“When be you goin’ to deliver to them?”

“We’re starting deliveries to-day.”

“Look here, Mr. Heminway. Will you order in cars to put that lumber on for me? I’m goin’ to have it. Will you git ready to load it right off? I’ll pay whatever extry expense there is, or, if I can’t git this lumber, I’ll pay whatever your trouble costs.”

“I’ll do it,” says Mr. Heminway, and his eyes kind of got bright, like he was interested.

“Come on,” says Catty to me. “We’re goin’ to Brown & Bolger’s.”

We got on a street-car and got to the place we were headed for in about twenty minutes. Brown & Bolger’s office was in a little square wooden house built on the corner of a subdivision, and we walked in. Mr. Bolger was there. He was a red man. His hair was red and his face was red and his hands was red, and he had a voice that sounded like he wanted to scare anybody to death even when he was whispering.

He was talking to a couple of men and all three of them were mad.

“We won’t do it, and that’s flat,” says he. “You can all take your tools and go home. We’re paying as high wages to our carpenters as anybody in the country, and we can’t raise another cent. That’s final. We can live without building these houses, and if I didn’t have all that lumber coming to-day, to be paid for within thirty days, I wouldn’t even talk to you. But you think you got us by the short hairs.... I’ll show you. With the costs of building now, there ain’t any money in it, anyhow. That lumber will keep. It won’t spoil.”

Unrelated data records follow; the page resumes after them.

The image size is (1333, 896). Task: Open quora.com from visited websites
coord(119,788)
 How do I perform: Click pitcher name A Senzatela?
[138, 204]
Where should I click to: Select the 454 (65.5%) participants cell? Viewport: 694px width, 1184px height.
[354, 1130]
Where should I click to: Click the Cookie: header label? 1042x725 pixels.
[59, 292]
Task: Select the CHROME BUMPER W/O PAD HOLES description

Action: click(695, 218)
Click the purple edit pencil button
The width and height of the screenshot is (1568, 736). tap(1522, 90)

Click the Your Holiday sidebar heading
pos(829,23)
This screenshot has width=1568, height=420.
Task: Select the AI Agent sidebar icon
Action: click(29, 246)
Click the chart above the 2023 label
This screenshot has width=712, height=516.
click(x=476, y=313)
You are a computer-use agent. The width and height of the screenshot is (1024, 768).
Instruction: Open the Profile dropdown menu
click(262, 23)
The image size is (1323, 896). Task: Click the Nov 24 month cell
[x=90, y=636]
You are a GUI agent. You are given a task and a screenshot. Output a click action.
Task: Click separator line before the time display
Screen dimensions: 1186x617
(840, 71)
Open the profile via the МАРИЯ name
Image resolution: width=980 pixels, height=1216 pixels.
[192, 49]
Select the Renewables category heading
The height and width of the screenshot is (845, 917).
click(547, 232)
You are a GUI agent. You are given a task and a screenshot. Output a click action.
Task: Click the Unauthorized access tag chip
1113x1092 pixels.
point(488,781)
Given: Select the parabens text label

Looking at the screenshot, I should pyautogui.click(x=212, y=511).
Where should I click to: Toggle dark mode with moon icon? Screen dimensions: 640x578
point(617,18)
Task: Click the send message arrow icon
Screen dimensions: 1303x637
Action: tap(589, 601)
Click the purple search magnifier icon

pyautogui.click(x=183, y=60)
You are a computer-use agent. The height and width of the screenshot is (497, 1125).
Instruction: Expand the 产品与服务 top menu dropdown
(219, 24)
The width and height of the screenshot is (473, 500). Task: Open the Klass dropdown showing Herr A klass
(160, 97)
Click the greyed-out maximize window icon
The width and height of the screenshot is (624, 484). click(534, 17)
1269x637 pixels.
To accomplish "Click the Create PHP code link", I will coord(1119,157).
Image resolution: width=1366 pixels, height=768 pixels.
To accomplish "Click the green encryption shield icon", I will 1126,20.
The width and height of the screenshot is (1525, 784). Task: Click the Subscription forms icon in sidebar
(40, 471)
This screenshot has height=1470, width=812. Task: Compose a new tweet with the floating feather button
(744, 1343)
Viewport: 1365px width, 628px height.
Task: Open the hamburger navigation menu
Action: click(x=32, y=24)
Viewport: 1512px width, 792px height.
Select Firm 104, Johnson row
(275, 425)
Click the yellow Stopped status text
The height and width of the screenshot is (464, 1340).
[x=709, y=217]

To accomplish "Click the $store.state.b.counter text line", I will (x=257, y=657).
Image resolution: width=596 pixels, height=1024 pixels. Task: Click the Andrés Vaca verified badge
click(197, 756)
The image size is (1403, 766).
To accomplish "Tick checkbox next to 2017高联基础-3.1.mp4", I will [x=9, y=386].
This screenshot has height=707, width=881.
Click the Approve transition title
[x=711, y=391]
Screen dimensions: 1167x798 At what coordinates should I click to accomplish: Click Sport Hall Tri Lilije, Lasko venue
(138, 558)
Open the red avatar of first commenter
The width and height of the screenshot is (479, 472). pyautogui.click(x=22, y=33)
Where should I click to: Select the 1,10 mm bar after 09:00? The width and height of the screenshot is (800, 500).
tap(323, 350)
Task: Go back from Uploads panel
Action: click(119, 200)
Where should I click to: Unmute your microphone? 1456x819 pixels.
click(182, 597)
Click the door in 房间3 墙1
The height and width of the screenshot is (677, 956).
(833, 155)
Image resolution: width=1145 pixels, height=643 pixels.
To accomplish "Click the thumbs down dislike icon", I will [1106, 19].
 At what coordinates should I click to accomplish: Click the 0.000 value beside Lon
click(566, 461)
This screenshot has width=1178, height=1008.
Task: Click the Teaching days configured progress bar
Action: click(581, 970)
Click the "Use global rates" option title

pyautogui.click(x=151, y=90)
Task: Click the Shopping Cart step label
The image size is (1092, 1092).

The two men turned around and walked out, and Mr. Bolger says to a young man at another desk: “Pretty kettle of fish. I wouldn’t give a hang if it wasn’t for that lumber. But it’s got to be paid for in thirty days, and we can’t borrow on buildings until they’re pretty well along. It’s going to pinch us like the mischief.”

Catty got up and walked over to Mr. Bolger and Mr. Bolger bawled at him, “Well, what do you want around here?”